---- Brano di riferimento

Ve l'ho raccontato a voce ma leggerlo aggiunge...
A villa Borghese è estate, c’è un sole splendente, non
fa nemmeno troppo caldo. Turisti passeggiano intorno al laghetto, altri in
barca fanno un giro inseguiti dalle anatre. Siamo un gruppo di una decina di
persone, studenti americani con me che faccio da insegnante.
Umberto poggia in terra la sua scatola nera, desidera fotografare
due suore che rilassate e sorridenti fanno uno spuntino sedute su una panchina.
Viene verso di me che sono a pochi metri di
distanza,chiede la mia opinione sul tempo di posa, se 3 minuti possono bastare,
sono in ombra. trattandosi di una fotografia realizzata con un foro stenopeico,
un minuscolo buco in una scatola di cartone nero, ed essendo le due suore
vestite si di bianco, ma in ombra, optiamo per quattro minuti di posa.
In ogni caso gli suggerisco di parlare con loro, di
dirgli che in una posa di quattro minuti, solo le vesti bianchissime saranno
riconoscibili e che i loro tratti saranno irriconoscibili. Mi dedico agli altri
studenti e soggetti.
Un anziano in quel momento passa, (nemmeno
ci avevo fatto caso) coglie un frammento di conversazione che interpreta come:
“vai li e fai le foto che nemmeno se ne accorgono”. ***
Il giovane studente però non vuole disturbarle e
quindi si posiziona a maggiore distanza. Poggia la sua scatola sul terreno e
attende quattro minuti. Una coppia con bambina passa e nota la scatola, l’uomo
immagina che sia una bomba.
Bene, fino a qui quasi tutto normale, ma le premesse
non sono buone. Solo le due suore non si pongono alcun problema, scherzano,
ridono e mangiano. Ovviamente hanno notato Umberto, la scatola e il gruppo di
allegri e sorridenti ragazzi ognuno con la propria scatola.

--------

- [Cosa farai]
a) Ricopia dal brano il passo che comincia con "Un anziano in" e prosegue fino a "la propria scatola.".
b) Stabilisci se ognuna di queste affermazioni concorda con il brano. Rispondi sì o no e cita testualmente le parole del brano che lo decidono: (i) il gruppo è formato da circa dieci persone; (ii) per la foto alle due suore si sceglie un tempo di posa di tre minuti; (iii) le due suore sono sedute su una panchina.

---- Insieme di dati

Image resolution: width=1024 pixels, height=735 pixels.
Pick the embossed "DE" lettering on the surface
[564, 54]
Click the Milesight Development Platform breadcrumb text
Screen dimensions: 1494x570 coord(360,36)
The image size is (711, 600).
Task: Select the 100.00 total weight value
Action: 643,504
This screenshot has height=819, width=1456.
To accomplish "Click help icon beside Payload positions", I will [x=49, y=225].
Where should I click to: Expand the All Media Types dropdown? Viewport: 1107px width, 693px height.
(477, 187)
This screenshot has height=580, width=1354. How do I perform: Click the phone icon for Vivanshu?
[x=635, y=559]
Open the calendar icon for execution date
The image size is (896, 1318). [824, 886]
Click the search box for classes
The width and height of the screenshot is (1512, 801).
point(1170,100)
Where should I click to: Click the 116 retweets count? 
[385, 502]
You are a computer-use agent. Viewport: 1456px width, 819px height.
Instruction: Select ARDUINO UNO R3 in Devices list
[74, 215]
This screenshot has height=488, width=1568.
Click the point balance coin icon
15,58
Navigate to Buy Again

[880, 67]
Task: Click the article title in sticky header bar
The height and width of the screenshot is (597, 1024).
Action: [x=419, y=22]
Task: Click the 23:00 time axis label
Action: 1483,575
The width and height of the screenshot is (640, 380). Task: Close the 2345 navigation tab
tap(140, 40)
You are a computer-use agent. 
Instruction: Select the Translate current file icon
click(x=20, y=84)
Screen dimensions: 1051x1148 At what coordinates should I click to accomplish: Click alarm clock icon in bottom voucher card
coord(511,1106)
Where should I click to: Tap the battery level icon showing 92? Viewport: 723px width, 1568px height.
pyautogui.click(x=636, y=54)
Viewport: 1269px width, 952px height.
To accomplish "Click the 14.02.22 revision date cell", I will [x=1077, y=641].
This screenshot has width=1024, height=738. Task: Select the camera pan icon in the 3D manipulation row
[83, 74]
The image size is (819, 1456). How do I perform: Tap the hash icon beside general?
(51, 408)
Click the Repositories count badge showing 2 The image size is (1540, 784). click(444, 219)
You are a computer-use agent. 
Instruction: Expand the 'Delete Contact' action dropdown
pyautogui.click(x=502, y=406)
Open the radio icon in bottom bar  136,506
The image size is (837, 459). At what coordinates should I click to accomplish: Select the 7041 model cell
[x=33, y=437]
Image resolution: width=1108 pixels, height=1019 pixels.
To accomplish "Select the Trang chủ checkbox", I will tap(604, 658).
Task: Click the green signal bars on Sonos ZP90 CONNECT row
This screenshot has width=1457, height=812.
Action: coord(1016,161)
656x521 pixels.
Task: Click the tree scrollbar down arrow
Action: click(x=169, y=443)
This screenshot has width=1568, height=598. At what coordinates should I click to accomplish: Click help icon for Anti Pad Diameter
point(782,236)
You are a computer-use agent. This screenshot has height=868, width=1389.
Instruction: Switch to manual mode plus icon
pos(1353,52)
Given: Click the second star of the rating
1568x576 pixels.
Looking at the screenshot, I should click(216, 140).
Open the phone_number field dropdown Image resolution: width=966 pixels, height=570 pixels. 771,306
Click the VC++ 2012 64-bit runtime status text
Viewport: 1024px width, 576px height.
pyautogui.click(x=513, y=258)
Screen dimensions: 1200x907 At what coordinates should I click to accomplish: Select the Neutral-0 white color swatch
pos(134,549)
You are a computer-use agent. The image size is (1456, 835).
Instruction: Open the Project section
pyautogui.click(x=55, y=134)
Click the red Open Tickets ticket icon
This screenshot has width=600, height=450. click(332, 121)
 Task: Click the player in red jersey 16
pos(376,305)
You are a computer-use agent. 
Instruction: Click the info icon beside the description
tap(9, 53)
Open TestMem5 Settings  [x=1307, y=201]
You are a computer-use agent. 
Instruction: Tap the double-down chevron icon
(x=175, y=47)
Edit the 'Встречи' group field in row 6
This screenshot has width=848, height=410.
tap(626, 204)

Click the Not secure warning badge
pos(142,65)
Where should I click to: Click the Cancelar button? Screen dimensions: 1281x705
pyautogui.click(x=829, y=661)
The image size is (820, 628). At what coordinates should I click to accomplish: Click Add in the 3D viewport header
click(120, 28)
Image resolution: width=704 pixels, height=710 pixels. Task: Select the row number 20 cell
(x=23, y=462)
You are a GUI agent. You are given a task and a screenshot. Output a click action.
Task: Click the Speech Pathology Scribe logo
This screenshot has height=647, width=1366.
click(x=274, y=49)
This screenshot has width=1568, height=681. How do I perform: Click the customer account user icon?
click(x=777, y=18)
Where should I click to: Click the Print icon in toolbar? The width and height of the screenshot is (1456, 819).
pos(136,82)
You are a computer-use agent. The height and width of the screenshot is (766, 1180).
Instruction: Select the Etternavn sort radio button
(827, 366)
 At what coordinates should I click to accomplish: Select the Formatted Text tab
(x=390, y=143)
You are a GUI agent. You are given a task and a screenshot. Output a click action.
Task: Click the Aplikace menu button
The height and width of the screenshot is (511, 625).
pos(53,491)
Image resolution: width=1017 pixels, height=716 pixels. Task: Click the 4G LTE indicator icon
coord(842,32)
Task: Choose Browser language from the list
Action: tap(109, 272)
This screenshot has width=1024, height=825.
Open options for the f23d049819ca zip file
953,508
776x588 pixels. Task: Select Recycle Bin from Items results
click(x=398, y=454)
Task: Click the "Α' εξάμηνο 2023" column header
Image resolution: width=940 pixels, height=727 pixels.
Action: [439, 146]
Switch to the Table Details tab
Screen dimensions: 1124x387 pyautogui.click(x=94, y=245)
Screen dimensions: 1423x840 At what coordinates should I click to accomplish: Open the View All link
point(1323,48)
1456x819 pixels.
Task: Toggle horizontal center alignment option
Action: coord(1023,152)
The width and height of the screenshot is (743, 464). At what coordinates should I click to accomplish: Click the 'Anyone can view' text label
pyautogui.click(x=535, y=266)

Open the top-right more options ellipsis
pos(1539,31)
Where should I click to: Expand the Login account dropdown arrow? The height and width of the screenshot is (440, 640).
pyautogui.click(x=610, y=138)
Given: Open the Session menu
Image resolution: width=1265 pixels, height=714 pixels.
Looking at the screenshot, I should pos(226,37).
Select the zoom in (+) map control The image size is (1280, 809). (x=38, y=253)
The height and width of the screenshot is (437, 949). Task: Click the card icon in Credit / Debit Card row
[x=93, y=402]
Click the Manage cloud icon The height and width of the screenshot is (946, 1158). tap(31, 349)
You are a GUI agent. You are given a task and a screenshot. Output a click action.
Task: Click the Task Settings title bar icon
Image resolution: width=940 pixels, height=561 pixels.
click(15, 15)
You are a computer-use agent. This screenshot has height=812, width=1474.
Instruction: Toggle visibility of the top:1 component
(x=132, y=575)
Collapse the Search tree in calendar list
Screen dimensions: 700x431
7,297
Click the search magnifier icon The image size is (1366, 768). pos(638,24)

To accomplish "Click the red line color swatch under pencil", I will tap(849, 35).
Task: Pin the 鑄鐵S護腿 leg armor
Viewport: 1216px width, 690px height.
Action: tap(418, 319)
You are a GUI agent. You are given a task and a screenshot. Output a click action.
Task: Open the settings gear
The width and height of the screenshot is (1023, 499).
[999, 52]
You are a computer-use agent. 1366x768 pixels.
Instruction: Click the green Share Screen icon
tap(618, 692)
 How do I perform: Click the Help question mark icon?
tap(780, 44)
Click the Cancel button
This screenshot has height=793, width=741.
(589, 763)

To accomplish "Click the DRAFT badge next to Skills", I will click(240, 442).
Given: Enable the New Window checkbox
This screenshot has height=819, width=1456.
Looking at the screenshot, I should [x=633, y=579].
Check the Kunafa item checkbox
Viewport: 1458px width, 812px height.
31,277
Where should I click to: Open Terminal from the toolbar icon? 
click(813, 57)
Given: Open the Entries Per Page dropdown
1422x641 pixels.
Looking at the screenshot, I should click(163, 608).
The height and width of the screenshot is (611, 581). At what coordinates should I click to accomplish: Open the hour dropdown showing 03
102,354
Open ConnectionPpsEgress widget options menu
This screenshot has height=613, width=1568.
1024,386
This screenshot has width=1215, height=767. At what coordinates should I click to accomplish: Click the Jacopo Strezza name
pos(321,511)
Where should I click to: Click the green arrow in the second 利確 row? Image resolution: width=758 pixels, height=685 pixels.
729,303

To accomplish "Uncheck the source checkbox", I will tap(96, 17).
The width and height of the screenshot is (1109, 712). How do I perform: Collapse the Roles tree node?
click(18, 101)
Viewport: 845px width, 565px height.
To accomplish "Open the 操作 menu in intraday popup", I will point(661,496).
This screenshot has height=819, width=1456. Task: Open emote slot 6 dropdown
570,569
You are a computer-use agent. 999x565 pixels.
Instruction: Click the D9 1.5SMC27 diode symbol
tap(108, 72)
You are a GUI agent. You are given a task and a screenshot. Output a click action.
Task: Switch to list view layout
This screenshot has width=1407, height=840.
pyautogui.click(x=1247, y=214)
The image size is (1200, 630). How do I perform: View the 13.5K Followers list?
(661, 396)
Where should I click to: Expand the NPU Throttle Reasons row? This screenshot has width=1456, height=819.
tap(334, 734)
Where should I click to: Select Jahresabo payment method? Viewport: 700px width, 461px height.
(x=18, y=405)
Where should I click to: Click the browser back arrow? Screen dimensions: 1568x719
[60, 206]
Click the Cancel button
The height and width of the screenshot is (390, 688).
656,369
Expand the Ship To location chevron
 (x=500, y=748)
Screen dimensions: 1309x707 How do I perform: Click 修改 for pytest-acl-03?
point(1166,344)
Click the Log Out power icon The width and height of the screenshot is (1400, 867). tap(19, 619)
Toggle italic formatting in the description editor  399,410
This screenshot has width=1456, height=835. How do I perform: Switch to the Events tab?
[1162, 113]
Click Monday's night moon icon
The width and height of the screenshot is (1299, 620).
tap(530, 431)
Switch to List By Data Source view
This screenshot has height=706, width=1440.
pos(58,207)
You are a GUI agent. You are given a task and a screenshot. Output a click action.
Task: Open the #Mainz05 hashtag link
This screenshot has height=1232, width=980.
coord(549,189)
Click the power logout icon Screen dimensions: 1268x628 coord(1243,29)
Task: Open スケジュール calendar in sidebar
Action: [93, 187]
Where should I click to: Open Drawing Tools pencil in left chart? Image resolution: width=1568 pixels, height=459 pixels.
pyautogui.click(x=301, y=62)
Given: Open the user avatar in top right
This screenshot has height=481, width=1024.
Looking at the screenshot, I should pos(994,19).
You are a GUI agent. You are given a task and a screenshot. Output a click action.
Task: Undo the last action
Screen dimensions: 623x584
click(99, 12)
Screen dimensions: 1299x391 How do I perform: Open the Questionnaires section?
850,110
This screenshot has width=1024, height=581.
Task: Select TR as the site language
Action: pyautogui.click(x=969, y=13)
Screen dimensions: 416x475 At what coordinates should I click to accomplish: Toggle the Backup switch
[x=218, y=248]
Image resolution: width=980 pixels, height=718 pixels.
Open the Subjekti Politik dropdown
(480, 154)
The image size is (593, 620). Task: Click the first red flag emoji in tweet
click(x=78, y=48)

--------

- [Le risposte]
a)
Un anziano in quel momento passa, (nemmeno
ci avevo fatto caso) coglie un frammento di conversazione che interpreta come:
“vai li e fai le foto che nemmeno se ne accorgono”. ***
Il giovane studente però non vuole disturbarle e
quindi si posiziona a maggiore distanza. Poggia la sua scatola sul terreno e
attende quattro minuti. Una coppia con bambina passa e nota la scatola, l’uomo
immagina che sia una bomba.
Bene, fino a qui quasi tutto normale, ma le premesse
non sono buone. Solo le due suore non si pongono alcun problema, scherzano,
ridono e mangiano. Ovviamente hanno notato Umberto, la scatola e il gruppo di
allegri e sorridenti ragazzi ognuno con la propria scatola.

b)
(i) Sì: «Siamo un gruppo di una decina di persone».
(ii) No: «optiamo per quattro minuti di posa».
(iii) Sì: «sedute su una panchina».